At the DKFZ, ASL is used and further developed to address various clinical and scientific questions. A key focus is on the examination of patients with gynecological tumors. Here, the method aims to help better characterize tumor blood flow and detect changes early on during therapy. Another focus is on the imaging of kidney transplants, where ASL enables contrast-free assessment of organ perfusion.

Current research projects include the technical optimization of ASL imaging and the development of stable quantitative imaging biomarkers for clinical application. The goal is to make functional MRI techniques such as ASL more widely applicable in personalized diagnostics and therapy monitoring.

 

Clinical Translation of Hyperpolarized 13C MRI

Hyperpolarized 13C MRI is an innovative imaging technique that can non-invasively visualize metabolic processes in tissue. Unlike conventional MRI, it not only provides anatomical information but also supplements the imaging with dynamic metabolic measurements. To achieve this, a specific substance is hyperpolarized shortly before the examination, which temporarily amplifies its MRI signal significantly. The method does not require radioactive tracers or ionizing radiation.

Clinically, hyperpolarized 13C-MRI is particularly relevant for oncological imaging. It can help better characterize tissue changes over the course of a disease and during therapy. This opens up new possibilities for monitoring cancer treatment and, in the long term, can help tailor treatment decisions more closely to individual biological characteristics.

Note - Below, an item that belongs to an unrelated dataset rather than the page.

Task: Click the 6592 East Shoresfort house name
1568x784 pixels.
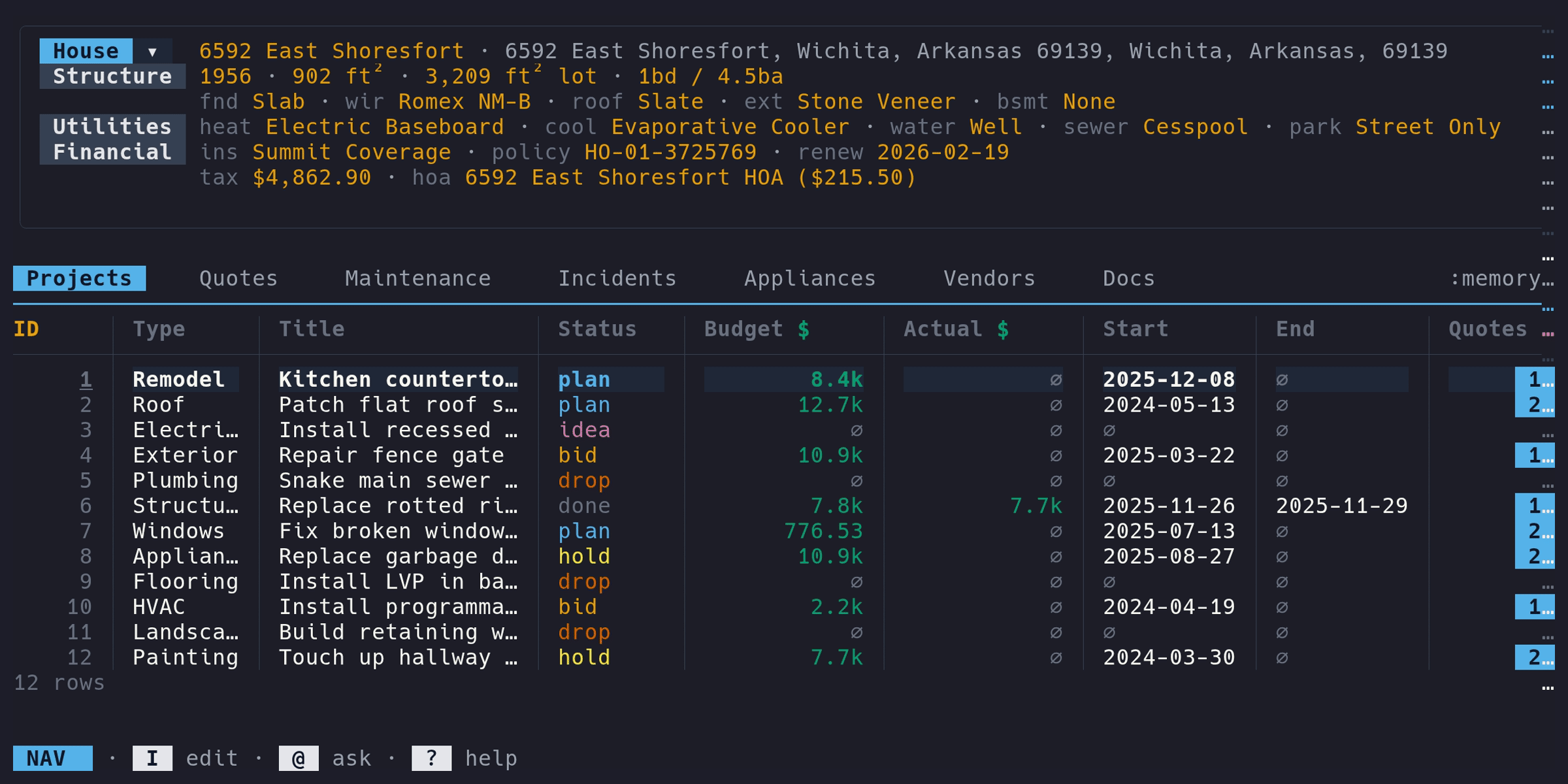Action: tap(331, 51)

Our contribution lies in translating this technology into clinically applicable research workflows. The focus is on standardized examination processes, quality assurance, robust measurement protocols, and the quantitative analysis of image data. The goal is to make the method reliably testable for future studies in the context of personalized medicine.

 

Quantitative Imaging

Quantitative imaging expands traditional radiological image assessment to include objectively measurable parameters. While standard procedures primarily show the size, shape, and contrast behavior of lesions, quantitative imaging enables additional characterization of tissue properties. These include, among others, diffusion and perfusion imaging, relaxometry, and MR elastography. This allows us to assess cell and tissue structure, blood flow, water and fat content, as well as tissue stiffness. These parameters are often only indirectly visible in standard images and provide information on the precise tissue composition.

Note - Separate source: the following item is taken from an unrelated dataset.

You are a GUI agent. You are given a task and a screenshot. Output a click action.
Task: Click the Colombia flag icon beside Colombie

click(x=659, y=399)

Clinically, quantitative imaging is relevant in oncological diagnostics, staging, and treatment monitoring. It helps to better characterize tumors non-invasively, visualize early treatment effects, and objectively compare changes in disease progression.

Our focus is on the development, validation, and clinical application of quantitative MRI methods. The goal is to establish robust image markers that improve diagnostic decisions, make treatment effects measurable, and support more personalized oncological care.